All metrics below are broken down by model and sampled at the minute level, but depending on your selected time interval, data points may not be displayed for every minute. In such cases, data points within that interval are averaged.
  • Requests Per Minute (RPM) Shows the number of API requests made per minute, helping you understand usage patterns and API concurrency levels.
  • Request Success Rate Shows the percentage of successful API responses (non-5xx status codes) per minute, reflecting API availability.
  • Average Tokens Per Request Shows the average number of input and output tokens per request per minute, helping you understand token consumption patterns.
  • End-to-End (E2E) Latency Shows the total time required for the model to generate a complete response per minute of requests. Includes p99, p95, and average latency metrics.

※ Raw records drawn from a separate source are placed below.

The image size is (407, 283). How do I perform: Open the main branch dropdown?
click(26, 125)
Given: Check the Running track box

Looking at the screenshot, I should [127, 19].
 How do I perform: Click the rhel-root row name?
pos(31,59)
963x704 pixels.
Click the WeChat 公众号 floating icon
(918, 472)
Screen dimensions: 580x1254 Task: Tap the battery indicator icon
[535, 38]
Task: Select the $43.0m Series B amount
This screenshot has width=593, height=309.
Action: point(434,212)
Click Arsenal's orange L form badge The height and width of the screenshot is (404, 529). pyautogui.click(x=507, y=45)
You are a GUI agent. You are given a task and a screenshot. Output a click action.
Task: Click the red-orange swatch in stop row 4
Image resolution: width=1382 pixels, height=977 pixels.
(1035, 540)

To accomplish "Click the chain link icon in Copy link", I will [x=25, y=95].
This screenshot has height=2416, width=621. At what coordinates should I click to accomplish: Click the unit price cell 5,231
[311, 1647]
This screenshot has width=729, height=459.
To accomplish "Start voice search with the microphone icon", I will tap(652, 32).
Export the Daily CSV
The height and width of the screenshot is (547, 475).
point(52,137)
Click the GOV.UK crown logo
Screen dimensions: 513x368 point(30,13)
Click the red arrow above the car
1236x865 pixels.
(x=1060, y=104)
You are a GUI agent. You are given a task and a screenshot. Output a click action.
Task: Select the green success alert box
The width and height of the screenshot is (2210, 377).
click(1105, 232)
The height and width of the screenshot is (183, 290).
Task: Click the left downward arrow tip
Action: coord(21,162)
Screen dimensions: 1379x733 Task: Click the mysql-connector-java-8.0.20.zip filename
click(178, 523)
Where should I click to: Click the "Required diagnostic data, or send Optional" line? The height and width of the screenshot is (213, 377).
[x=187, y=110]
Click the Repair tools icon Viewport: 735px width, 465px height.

  • Time to First Token (TTFT)
    This metric is only tracked for streaming requests with the stream=true parameter enabled.
    Shows the time required to process the prompt and generate the first output token per minute of requests. Includes p99, p95, and average latency metrics.
  • Time Per Output Token (TPOT)
    This metric is only tracked for streaming requests with the stream=true parameter enabled.
    Shows the average time between consecutive output tokens per minute of requests. Includes p99, p95, and average latency metrics.